Vakanüvis yazdı: Akşam ezanıyla başlayan yılbaşı
Vakanüvis, Müslüman toplumların yılbaşını nasıl kutladığına ve yılbaşının İslamiyetteki yerine vurgu yaptı.
Vakanüvis yazdı: Akşam ezanıyla başlayan yılbaşı
Vakanüvis
Miladî takvime göre bu gece yılbaşı. Hz. İsa’nın doğduğu yıl başladığına inanılan takvime göre bu gece yarısında 2022 bitip, 2023 başlayacak. Dünyanın büyük bir bölümünde insanlar, o klişe tabirle “çılgınca eğlenerek yeni yıla girecek.”
Miladî takvime göre durum böyle. Tabiî, takvimler çeşit çeşit, bu takvimlerden biri de Hicrî takvim. Dolayısıyla bu takvimin yılbaşısı da farklı. Çok uzun asırlar boyunca da bu topraklarda yılbaşı Hicrî takvime göre karşılandı, kutlandı.
Kur’an’da adı geçen Muharrem ayından hareketle…
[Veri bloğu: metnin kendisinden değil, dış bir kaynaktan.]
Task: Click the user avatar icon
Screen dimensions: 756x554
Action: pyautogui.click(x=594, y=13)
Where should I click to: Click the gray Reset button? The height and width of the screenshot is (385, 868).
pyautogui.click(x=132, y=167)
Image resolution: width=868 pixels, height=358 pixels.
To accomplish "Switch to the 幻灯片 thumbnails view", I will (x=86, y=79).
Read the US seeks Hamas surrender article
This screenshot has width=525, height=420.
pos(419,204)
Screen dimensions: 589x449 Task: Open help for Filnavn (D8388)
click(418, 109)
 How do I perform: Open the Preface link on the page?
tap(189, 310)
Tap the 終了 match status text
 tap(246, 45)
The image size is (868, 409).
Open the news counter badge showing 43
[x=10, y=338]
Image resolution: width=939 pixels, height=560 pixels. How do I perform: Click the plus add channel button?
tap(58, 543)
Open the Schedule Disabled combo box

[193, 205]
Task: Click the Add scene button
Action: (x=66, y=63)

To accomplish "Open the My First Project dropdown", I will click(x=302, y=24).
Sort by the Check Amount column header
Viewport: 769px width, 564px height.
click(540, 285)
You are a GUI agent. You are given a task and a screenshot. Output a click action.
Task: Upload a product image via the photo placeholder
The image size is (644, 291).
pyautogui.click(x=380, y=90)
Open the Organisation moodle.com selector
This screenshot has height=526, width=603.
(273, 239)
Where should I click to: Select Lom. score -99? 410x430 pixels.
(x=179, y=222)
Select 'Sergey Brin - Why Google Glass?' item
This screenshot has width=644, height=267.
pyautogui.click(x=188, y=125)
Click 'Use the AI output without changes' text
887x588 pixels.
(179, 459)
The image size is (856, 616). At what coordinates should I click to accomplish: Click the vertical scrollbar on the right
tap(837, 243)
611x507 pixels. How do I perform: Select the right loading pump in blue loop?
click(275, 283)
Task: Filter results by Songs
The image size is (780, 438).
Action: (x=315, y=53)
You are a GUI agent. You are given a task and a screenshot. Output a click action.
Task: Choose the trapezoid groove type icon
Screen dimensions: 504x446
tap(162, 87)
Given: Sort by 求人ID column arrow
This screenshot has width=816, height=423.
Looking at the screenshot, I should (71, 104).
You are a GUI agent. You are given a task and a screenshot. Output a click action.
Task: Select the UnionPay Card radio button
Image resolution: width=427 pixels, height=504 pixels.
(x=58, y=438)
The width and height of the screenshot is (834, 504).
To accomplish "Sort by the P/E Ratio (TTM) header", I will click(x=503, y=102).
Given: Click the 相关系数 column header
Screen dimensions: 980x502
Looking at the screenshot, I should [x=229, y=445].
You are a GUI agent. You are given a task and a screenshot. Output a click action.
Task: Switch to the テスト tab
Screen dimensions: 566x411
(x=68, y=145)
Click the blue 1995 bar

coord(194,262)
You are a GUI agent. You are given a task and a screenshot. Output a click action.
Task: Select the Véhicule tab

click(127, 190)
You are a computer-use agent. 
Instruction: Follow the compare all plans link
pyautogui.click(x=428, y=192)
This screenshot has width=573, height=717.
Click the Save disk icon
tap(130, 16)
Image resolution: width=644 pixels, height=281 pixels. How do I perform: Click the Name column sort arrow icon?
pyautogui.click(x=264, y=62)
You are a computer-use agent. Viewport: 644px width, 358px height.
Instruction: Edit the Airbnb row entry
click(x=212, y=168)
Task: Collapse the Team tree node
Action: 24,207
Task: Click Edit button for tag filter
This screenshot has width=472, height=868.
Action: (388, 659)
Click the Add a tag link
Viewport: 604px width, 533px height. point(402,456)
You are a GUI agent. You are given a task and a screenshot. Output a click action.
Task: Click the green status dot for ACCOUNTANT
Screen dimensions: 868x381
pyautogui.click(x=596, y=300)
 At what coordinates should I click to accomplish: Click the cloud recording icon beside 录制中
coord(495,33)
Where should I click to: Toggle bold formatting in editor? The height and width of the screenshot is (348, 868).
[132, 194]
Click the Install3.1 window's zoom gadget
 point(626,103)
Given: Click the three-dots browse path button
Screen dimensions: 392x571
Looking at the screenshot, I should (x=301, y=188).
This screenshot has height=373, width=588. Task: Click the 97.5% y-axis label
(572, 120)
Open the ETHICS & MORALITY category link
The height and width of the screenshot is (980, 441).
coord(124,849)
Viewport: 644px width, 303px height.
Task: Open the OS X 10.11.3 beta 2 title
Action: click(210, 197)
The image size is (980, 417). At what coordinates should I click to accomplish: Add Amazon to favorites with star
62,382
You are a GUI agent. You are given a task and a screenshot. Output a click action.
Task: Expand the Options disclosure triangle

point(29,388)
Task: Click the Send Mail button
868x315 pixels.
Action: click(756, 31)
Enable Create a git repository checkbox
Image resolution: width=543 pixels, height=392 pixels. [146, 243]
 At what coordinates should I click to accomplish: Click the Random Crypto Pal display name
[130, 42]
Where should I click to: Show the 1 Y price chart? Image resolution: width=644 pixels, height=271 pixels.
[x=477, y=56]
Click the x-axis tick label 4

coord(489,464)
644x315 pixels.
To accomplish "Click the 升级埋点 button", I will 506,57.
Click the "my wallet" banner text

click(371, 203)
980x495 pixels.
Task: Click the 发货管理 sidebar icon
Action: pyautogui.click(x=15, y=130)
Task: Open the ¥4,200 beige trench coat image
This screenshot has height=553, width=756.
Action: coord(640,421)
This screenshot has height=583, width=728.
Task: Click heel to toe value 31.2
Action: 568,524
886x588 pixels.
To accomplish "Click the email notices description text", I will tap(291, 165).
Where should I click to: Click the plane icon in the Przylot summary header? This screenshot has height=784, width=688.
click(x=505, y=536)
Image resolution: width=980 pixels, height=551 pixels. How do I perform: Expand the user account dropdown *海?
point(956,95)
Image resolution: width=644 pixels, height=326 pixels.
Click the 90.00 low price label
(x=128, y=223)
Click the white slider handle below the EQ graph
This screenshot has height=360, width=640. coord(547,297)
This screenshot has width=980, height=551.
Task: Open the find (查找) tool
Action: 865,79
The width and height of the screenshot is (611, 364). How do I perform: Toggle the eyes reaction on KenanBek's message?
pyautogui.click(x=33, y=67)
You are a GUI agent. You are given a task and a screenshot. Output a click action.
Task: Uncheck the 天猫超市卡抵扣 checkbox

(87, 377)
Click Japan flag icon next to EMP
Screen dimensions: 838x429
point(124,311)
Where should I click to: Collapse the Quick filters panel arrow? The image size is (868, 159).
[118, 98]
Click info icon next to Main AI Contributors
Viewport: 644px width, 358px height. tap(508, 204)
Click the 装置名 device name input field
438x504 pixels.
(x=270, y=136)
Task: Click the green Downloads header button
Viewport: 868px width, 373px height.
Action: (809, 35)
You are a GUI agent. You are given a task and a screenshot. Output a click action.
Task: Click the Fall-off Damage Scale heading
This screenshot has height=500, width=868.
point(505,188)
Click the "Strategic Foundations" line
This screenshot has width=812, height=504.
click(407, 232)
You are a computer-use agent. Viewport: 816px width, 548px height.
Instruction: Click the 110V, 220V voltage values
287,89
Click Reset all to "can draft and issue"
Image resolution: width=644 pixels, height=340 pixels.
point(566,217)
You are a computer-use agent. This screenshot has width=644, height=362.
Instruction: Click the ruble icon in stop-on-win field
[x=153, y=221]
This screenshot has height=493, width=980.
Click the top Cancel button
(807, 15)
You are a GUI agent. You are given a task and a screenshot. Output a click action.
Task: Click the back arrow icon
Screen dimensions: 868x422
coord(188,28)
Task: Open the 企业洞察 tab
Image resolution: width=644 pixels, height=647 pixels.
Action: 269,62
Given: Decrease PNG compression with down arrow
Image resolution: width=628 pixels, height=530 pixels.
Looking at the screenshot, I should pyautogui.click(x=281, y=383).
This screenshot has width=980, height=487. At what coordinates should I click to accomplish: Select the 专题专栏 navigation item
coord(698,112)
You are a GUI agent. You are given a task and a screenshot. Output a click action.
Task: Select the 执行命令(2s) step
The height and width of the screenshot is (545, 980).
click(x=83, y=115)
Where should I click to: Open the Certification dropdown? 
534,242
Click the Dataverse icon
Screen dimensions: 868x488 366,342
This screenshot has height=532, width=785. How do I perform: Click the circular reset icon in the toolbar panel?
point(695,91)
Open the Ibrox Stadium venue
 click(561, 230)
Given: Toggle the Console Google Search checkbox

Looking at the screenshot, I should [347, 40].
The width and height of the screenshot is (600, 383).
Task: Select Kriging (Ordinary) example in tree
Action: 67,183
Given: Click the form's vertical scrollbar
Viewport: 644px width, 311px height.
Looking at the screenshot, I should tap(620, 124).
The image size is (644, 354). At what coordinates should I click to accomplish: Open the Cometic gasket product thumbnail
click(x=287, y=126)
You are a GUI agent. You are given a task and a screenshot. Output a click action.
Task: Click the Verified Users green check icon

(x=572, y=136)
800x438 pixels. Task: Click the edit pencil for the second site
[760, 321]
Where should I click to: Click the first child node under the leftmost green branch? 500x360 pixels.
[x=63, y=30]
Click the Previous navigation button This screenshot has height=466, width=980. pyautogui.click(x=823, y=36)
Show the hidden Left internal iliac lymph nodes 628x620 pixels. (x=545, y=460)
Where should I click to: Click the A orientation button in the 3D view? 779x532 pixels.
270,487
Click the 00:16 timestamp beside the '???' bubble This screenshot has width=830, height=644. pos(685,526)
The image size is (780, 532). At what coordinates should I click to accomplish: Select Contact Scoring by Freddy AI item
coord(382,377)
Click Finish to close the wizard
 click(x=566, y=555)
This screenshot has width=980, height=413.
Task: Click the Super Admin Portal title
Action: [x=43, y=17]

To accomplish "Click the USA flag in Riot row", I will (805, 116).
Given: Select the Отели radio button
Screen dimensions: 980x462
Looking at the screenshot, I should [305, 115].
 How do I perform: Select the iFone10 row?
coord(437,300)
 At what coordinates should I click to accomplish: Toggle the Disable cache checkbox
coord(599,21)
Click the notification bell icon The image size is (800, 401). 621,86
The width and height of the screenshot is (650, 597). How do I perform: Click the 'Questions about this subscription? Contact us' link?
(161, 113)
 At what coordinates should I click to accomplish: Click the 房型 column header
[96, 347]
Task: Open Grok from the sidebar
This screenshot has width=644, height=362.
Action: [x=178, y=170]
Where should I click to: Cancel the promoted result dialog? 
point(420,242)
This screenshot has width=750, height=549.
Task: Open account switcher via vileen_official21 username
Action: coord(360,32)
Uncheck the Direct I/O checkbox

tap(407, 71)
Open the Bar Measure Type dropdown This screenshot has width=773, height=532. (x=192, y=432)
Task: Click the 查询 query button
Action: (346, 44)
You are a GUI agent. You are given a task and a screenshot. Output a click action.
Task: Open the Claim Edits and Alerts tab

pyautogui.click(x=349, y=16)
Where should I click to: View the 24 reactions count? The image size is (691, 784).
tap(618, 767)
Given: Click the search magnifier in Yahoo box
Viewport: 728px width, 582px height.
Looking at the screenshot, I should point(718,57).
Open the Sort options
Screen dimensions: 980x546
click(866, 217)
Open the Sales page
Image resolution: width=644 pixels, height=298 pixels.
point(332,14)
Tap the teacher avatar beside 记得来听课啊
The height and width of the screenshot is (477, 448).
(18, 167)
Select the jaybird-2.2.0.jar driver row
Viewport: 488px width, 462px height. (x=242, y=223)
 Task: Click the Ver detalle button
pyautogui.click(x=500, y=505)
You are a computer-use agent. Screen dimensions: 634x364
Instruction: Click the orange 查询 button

Tarih boyunca takvimler, büyük çoğunlukla inançların ve bu inançların önem atfettiği günler, döngüler üzerinden oluşmuştu. Semavî olan veya olmayan tüm dinler, inanç grupları ve ideolojiler, bazı gün ve geceleri önemine binaen diğer zamanlara göre daha muteber ve kutsal kabul etmişlerdi.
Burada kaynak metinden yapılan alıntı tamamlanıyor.